NLP for learners – Changing learning rates and stopping early(ReduceLROnPlateau/EarlyStopping)

When using model.compile(), set the learning rate to the optimizer (optimization algorithm).

optimizer = Adam(lr=0.01)
model.compile(loss='categorical_crossentropy',
    optimizer=optimizer,
    metrics=['accuracy'])

lr=0.01 is the learning rate.

The learning rate can be seen as a value that relates to the accuracy of learning.

This can be compared to finding a specific location on a map. When you try to find Manhattan in a map app, a map that shows your neighborhood won’t help you. First, display a map of the entire United States and look for New York State. Then you should zoom in on New York State and look for the small island of Manhattan along the coastline.

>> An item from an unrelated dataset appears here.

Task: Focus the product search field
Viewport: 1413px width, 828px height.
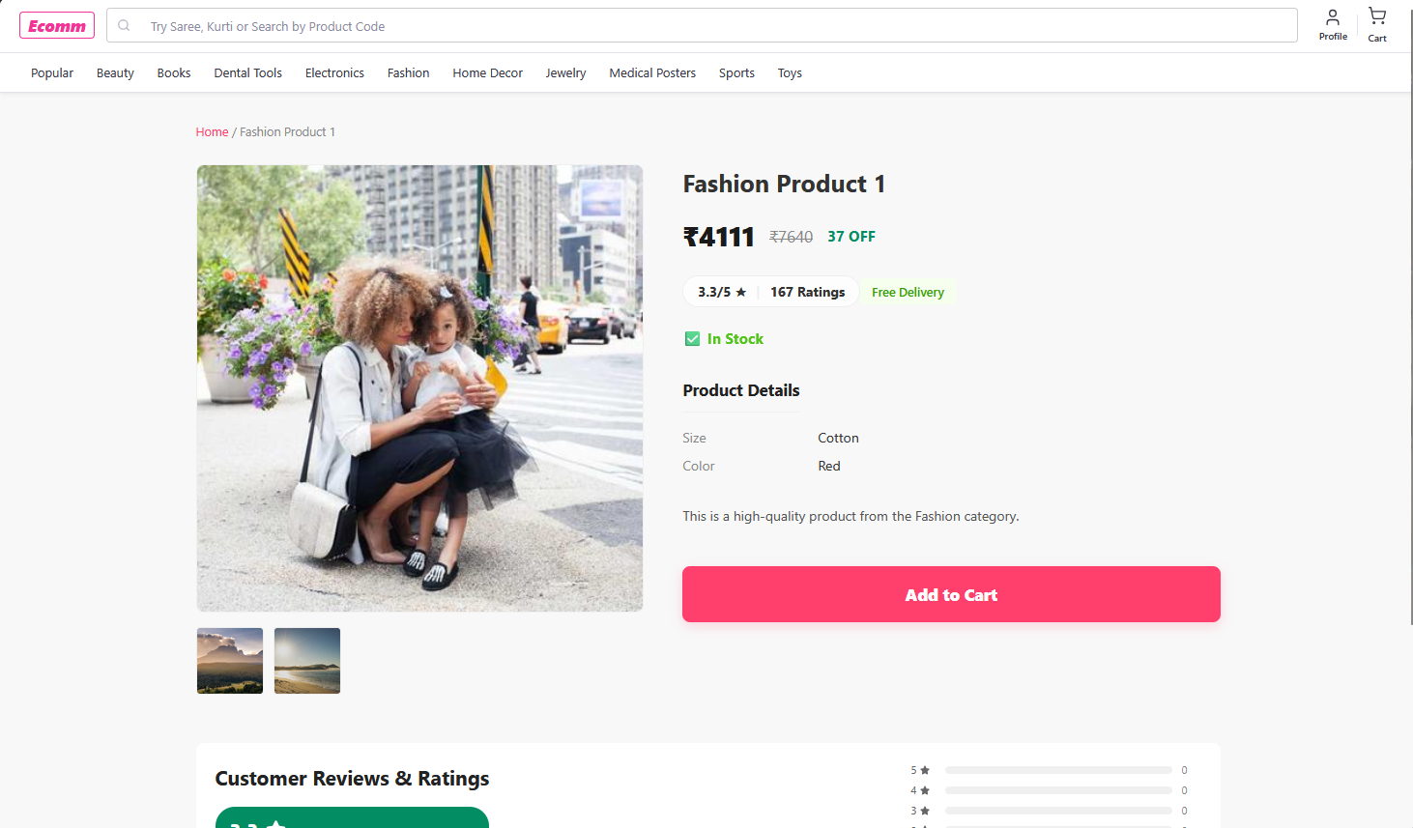Action: point(715,26)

The learning rate is similar to the scale of a map. At first, we use a larger learning rate to find the approximate value that is close to the correct answer. Then, when you get closer to the correct answer, you reduce the learning rate to find the exact location of the correct answer.

ReduceLROnPlateau

from keras.callbacks import ReduceLROnPlateau
reduce_lr = ReduceLROnPlateau(monitor='val_loss', factor=0.5, patience=2, min_lr=0.0001)

ReduceLROnPlateau reduces the learning rate based on a given condition.

monitor='val_loss' means to monitor the loss function of the validation data.
To enable val_loss, you need to supply the validation data to model.fit(). See the previous article for details.

patience=2 means to change the learning rate when val_loss does not improve in 2 epochs.
factor=0.5 means, for example, if the first learning rate was 0.01, the next learning rate should be changed to 0.005.

min_lr=0.0001 is the minimum learning rate and will not get smaller.

EarlyStopping

from keras.callbacks import EarlyStopping
EarlyStopping = EarlyStopping(monitor='val_loss', min_delta=0, patience=10, mode='auto')

EarlyStopping stops training when there is no improvement in training results.

monitor='val_loss' means to monitor the loss function of the validation data. min_delta indicates that the training result is not improved if the change is smaller than the given absolute value. patience=10 means that if val_loss is not improved at 10 epochs, the training will be stopped.

mode specifies how to monitor for increasing or decreasing values. Usually you should set it to auto.

mode specifies how to monitor the increase or decrease of the value. Usually it’s set to auto.

Finally, these features are specified in callbacks of fit().

model.fit(
 ......, callbacks=[EarlyStopping, reduce_lr])